We are seeking a Senior ML Infrastructure Engineer to bolster our MLOps team, overseeing the development and maintenance of our enterprise machine learning platform while driving innovation in scalable ML infrastructure and deployment practices.
EPAM is a leading global provider of digital platform engineering and development services. We are committed to having a positive impact on our customers, our employees, and our communities. We embrace a dynamic and inclusive culture. Here you will collaborate with multi-national teams, contribute to a myriad of innovative projects that deliver the most creative and cutting-edge solutions, and have an opportunity to continuously learn and grow.
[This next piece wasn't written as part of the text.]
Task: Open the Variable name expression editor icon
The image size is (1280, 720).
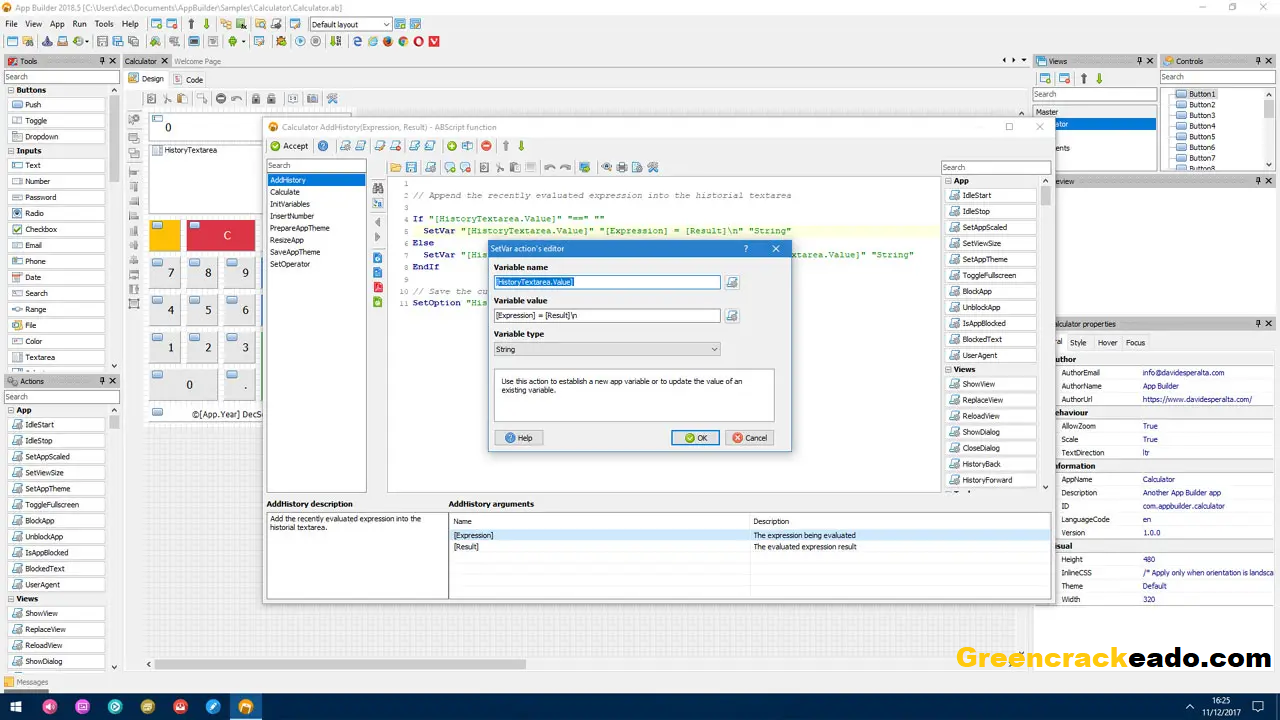Action: [x=731, y=282]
No matter where you are located, you will join a dedicated, creative, and diverse community that will help you discover your fullest potential.
Responsibilities
- Provide expert guidance on ML technologies, tools, and MLOps best practices focused on model observability, tracking, and deployment
- Build and maintain robust batch processing and ML inference pipelines to enable efficient model execution
- Automate ML model deployment processes with CI/CD pipelines to streamline production workflows
- Monitor the health, performance, reliability, and scalability of deployed models and infrastructure
- Integrate ML inference services seamlessly with other applications or systems
- Enable scalable, high-performance deployments of ML models that perform well under production load
- Collaborate directly with client stakeholders and team members to ensure requirements are met and tasks are completed effectively
- Implement infrastructure solutions that support data processing pipelines and batch inferencing
- Create comprehensive unit tests for ML deployment, inference, and post-processing methods
- Maintain clear and proactive communication with team members and stakeholders to ensure alignment
Requirements
- 3+ years of experience with AWS services and MLOps-related infrastructure, focusing on scalable ML model deployment
- Expertise in infrastructure-as-code tools, enabling efficient and consistent infrastructure setup
- Strong background in setting up and monitoring infrastructure for data pipelines and ML inference pipelines
- Demonstrated task ownership abilities, with experience working directly with client stakeholders and cross-functional teams
- Skills in writing unit tests for ML deployment, inference, and related methods to ensure code reliability
- Clear and effective communication skills with the ability to seek clarifications when needed
Nice to have
- Experience with Google Cloud Platform (GCP) and its ML-related services
- Competency in working with Snowflake as a data platform for ML workflows
- Familiarity with Feature Store platforms to improve feature management
- Background in using Spark and AWS Elastic MapReduce (EMR) for distributed data processing
- Understanding of data curation best practices for ML model training and enabling high-quality datasets
- Flexibility to participate in on-call rotations, ensuring system reliability in production environments
We offer
- Connectivity Bonus (15,000 ARS are paid with a salary receipt at the end of each month as a non-wages concept).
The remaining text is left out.